By April 2009, I weighed 10 pound less. But as it turned out, even that modest weight loss wasn’t sustainable for me. Guess what I weighed on January 2, 2010? Same as I did on January 2, 2009.
During the past year, through the network of people who have left comments for me on my blog, I became acquainted with the Fat Acceptance Movement and the Healthy at Every Size philosophy. I started to work on giving up my struggle to be thin, and loving and accepting my body the way it is.
At this point, I have spent months talking back to the voices in my head urging me to lose weight and telling me I’m fat. I read this fantastic post and came to believe I was working through something that a lot of other women have worked through before me. I believed that by 2009’s end, I would love, embrace, and celebrate my body the way it was.
But here I am, still struggling, still feeling bad about myself every time I go shopping or get dressed, still cringing at photos of myself, still hoping (and then feeling bad about hoping) that I might someday again see those lower numbers on the scale, a slimmer me in the mirror. The thing is, when I look at my diet, I know it’s healthy and I will not modify it.
I have a somewhat unorthodox approach to food, largely shaped by Michael Pollan’s The Omnivore’s Dilemma and Nina Planck’s Real Food, and there is no way I’m drinking low fat milk or eating Healthy Choice frozen meals.
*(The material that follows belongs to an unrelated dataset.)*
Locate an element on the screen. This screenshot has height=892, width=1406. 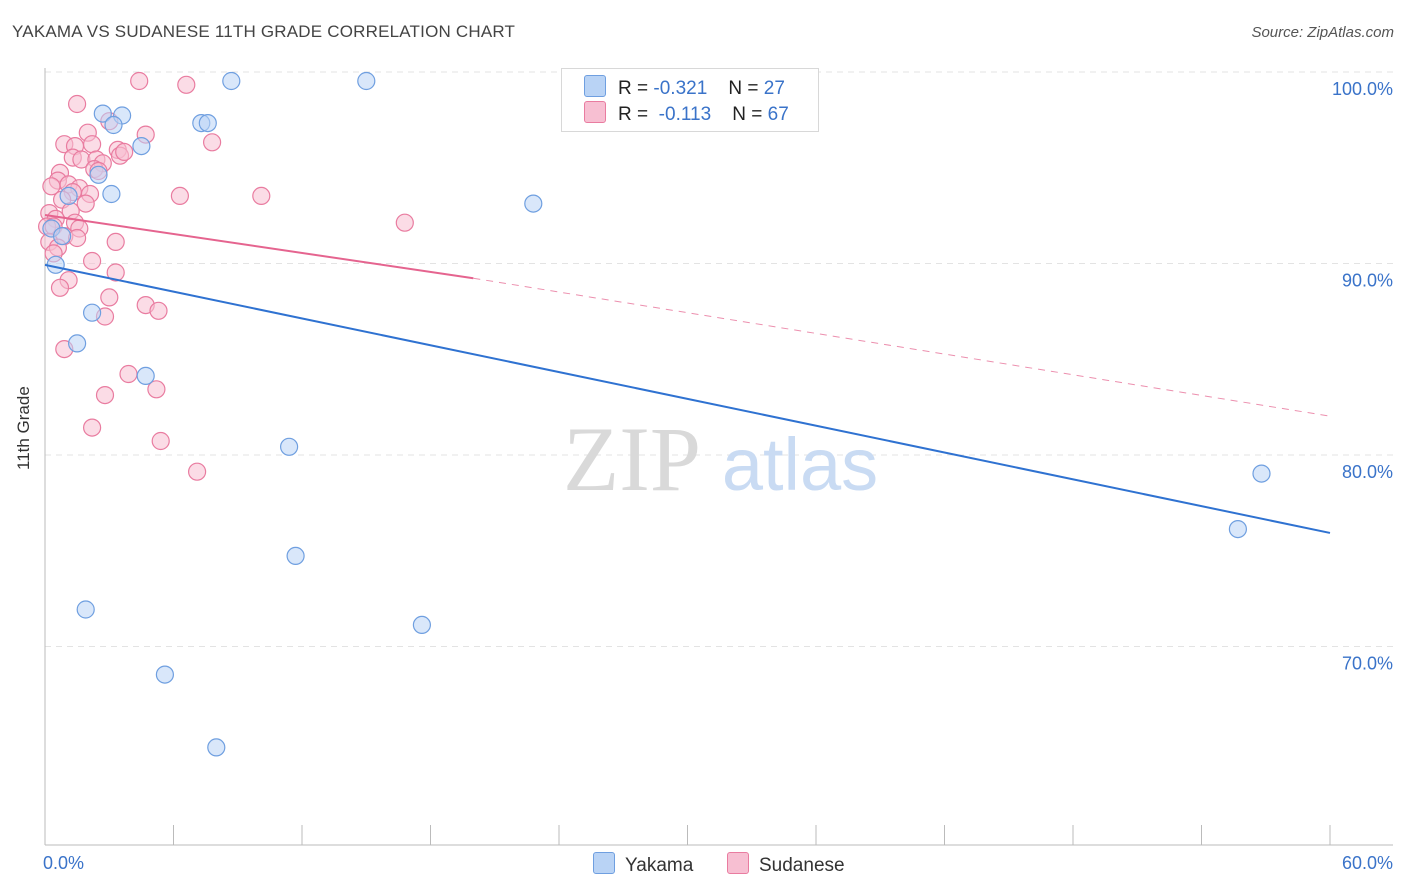
source-label: Source: ZipAtlas.com is located at coordinates (1322, 32).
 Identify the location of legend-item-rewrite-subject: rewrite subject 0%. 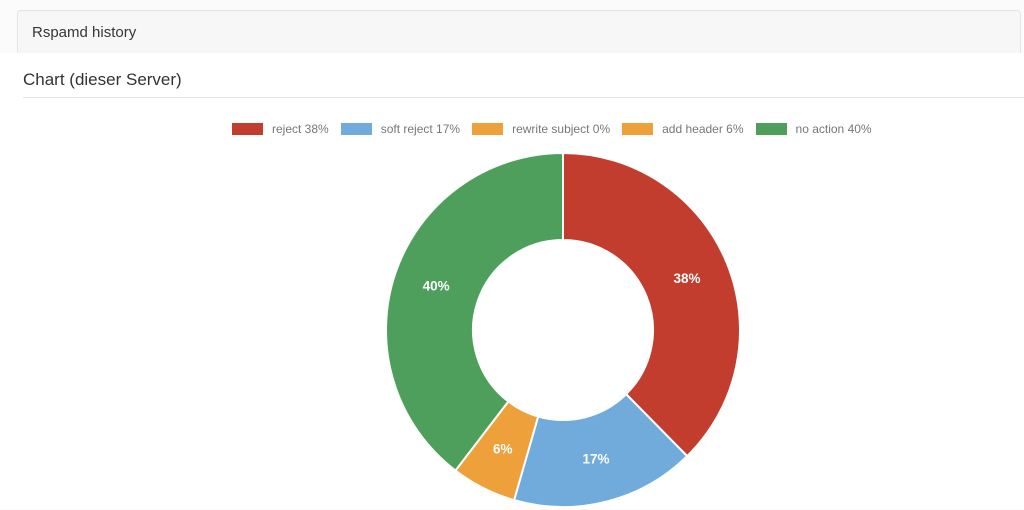
(541, 129).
I’m a restaurant critic: eating butter, bacon, chocolate, and cream are job requirements, and even if they weren’t, I’d eat them all. (Though probably a bit less of them!)
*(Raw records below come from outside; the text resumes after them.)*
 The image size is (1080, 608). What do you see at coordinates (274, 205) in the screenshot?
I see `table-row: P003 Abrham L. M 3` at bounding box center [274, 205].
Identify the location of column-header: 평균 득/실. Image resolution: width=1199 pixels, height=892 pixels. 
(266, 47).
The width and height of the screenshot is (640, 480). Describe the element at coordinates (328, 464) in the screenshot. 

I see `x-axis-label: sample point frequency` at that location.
When I looked back over 2009, I did see one modification that I would like to make. In 2010, I would like to change my relationship with alcohol. For the past several years, I’ve drank wine or beer most days.
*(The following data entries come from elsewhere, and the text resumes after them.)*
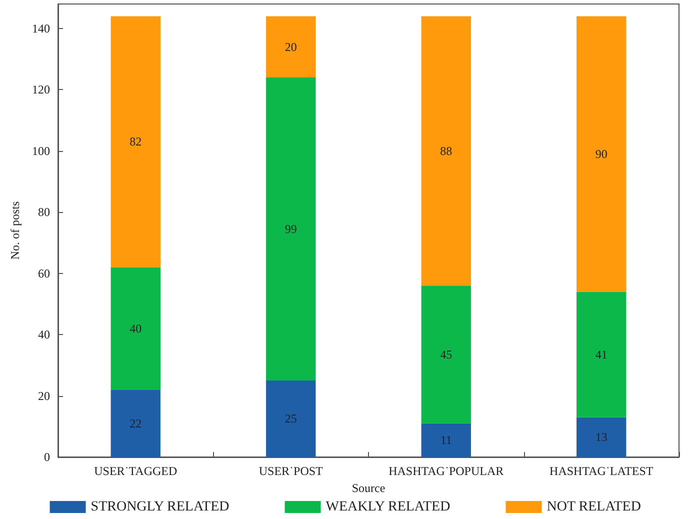  What do you see at coordinates (160, 507) in the screenshot?
I see `legend-label: STRONGLY RELATED` at bounding box center [160, 507].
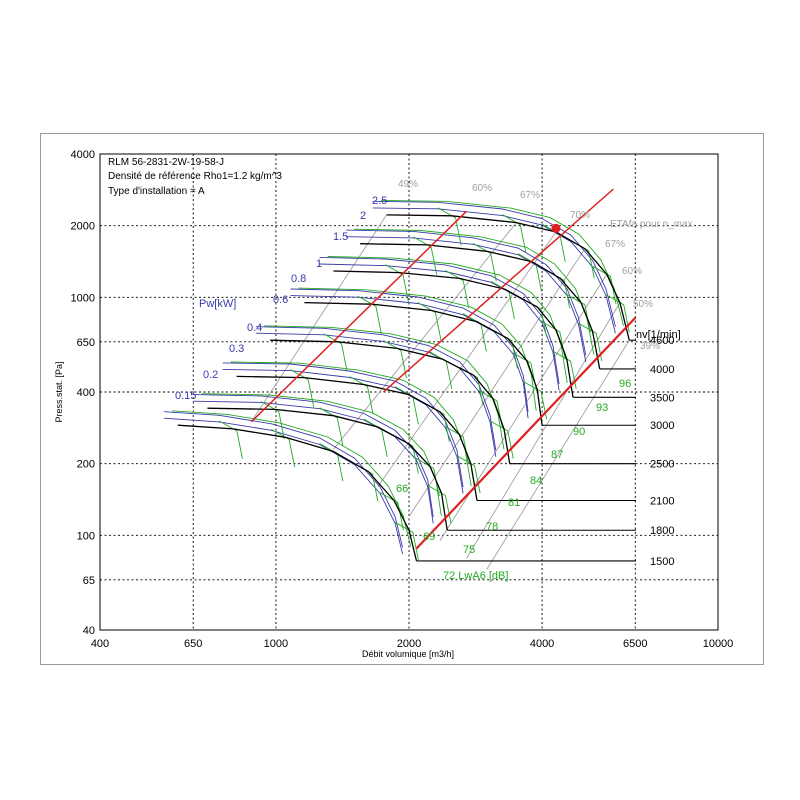 The height and width of the screenshot is (800, 800). I want to click on x-tick-6500: 6500, so click(635, 644).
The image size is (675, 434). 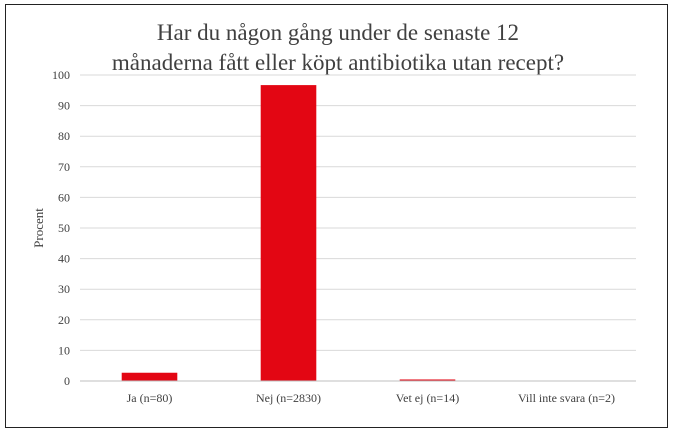 I want to click on x-category-label: Nej (n=2830), so click(x=288, y=398).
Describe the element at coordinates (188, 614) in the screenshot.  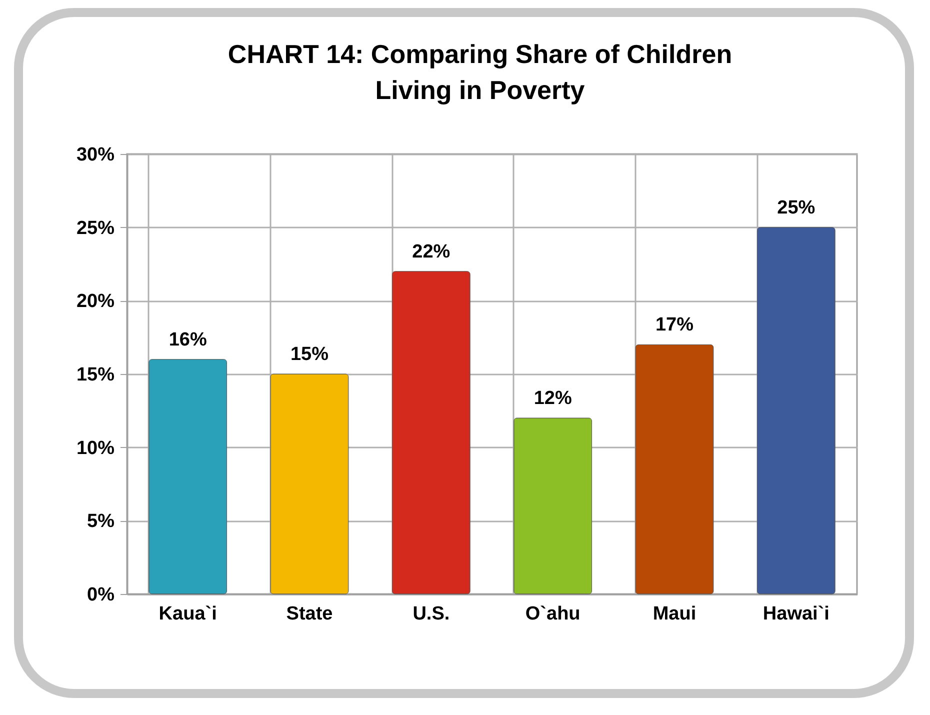
I see `x-tick-label: Kaua`i` at that location.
Often just one or two; sometimes three or four; on not-infrequent-enough-occasions, as many as five. I just calculated that I drank approximately 117,000 calories worth of booze in 2009. Is it any wonder I couldn’t lose weight or maintain a modest weight lost?
I don’t believe in dieting. I know from experience that it really doesn’t work. I strongly believe that a healthy, sustainable lifestyle (one where you eat what you want when you’re hungry and stop when you’re full, one where you enjoy ample physical activity) will lead every one of us to our ideal body size, even if it isn’t our cultural ideal, even if it isn’t the body of our dreams.
Perhaps my drinking habits have not contributed to a healthy lifestyle for me. Drinking could be interfering with me becoming and maintaining my natural size. Maybe booze has weighed me down, emotionally and physically.
For this reason, I decided I would quit drinking altogether for the month of January. I hope to reevaluate my choices and emerge from this period of abstinence ready and willing to put alcohol in its appropriate place in my life. I just need some time to figure our what that is. And I would totally be lying if I didn’t tell you I hope I’ll also learn that I weigh less.
Tell me, commentors, what role does alcohol play in your life and your health? Do you have any personal guidelines you follow in terms of drinking?